A place of worship, Edric could not help but notice the lack of Guardsmen patrolling the roads as he walked slowly towards the ever growing chapel. A thick beard covering his features, and his hair cut back in a way that Chasmine had said was unlike him. It was a meager disguise, but hopefully would last long enough for him to get what he needed.

Joining the throng of pilgrims upon the road, Edric did his best to blend into the city of worship.
 
War awaited Kristen.

Increasingly her Ladyship of Vel Numera was being marked more by her absence than her presence in the quaint Pirian holding. Yet what could she do? Noble blood alone did not define her, but as well now the insignia pinned to her cloak, and heavy was its weight. But she did not choose to enroll into the Academy such that she could sit idly on what achievements she'd earned once graduated. From Salesia to Sharyrdaes and now to Cortos, ever did her Dreadlord insignia demand to be paid for anew. And this she would do.

Her orders to active service had arrived to her at Vel Numera, and she'd a date by which to report to Major Huntington in Vel Anir city for further instructions.

This date, by Kristen's reckoning, left her comfortable time for a particular visit, this to a place she had long held as a curiosity: Eridia. In the years between her kidnapping and her enrollment into the Academy, Kristen had been forced to hide her faith, her mother Josephine constantly worried for her on this account. Eridia, in all that time, had been as it was for centuries, but now in the age of the Republic the Cathedral City had been revitalized.
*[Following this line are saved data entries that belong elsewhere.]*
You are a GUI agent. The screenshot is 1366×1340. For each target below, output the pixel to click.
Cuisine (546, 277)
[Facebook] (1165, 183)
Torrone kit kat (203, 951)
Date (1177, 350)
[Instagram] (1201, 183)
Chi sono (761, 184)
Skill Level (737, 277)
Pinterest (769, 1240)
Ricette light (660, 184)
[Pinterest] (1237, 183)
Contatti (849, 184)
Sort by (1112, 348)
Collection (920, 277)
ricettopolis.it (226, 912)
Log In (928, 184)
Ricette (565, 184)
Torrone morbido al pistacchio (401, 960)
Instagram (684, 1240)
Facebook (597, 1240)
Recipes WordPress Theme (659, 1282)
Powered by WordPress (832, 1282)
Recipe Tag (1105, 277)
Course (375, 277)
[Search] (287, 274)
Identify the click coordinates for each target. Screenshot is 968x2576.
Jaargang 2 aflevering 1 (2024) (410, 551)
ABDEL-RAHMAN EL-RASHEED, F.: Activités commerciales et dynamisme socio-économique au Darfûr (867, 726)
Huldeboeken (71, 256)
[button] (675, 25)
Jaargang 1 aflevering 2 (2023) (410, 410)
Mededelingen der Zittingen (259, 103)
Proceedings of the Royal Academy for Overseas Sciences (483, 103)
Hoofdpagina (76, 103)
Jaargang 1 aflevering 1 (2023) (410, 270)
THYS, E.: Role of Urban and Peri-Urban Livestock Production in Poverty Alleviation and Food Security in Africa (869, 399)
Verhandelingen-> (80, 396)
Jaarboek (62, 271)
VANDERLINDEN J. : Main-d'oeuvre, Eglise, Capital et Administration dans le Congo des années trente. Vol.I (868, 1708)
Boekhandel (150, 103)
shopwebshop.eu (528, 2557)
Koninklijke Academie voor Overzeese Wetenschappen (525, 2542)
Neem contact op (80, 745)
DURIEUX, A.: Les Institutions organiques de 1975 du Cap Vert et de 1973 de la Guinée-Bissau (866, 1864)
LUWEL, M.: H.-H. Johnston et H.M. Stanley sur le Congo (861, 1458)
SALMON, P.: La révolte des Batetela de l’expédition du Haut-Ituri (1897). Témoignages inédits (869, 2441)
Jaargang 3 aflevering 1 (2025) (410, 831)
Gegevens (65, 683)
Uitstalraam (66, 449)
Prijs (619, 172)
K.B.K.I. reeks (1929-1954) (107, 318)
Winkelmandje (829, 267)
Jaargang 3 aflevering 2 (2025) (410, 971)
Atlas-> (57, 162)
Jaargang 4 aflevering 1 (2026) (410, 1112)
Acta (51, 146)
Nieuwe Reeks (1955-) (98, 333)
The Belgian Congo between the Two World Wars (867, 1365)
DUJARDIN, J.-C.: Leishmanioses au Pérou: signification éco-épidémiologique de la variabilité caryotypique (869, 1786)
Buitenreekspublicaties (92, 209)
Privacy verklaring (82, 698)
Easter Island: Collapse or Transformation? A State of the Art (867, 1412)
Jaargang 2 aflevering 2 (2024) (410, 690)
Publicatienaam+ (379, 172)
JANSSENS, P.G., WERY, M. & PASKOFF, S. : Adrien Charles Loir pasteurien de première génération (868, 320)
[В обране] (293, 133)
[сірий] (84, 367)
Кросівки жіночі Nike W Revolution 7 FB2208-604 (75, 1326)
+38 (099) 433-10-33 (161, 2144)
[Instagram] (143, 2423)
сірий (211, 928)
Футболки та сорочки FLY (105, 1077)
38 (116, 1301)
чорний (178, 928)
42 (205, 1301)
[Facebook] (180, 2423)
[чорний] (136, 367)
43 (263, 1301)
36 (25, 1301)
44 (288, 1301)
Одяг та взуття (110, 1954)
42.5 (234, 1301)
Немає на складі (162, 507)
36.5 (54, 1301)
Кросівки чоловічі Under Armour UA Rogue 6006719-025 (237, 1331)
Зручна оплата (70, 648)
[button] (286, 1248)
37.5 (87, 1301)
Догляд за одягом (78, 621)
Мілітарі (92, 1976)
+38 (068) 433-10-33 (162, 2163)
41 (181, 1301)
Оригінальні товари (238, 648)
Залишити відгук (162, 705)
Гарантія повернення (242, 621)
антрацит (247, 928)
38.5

Kristen thought it an appropriate place to speak a powerful prayer to Aionus, beseeching the Holy Sentinel to grant his protection to her homeland in the coming war.

Presently, Kristen walked among the throng of pilgrims on the wide road rising to the Cathedral, the spiritual heart of Eridia (and, perhaps in a particular view, of Aniria entire). Her armor and her weapon she left at her accommodations in the city. She wore her cloak of Pirian red, a fresh high-collared doublet of the kind she'd grown fond, and pants and cleaned boots. Entering the Cathedral at Eridia was in no way as rigorous an event as entering the Pool of Eternity, but to the Cathedral, which had surely endured by the grace of many gods all these years, a high respect and reverence was nevertheless due.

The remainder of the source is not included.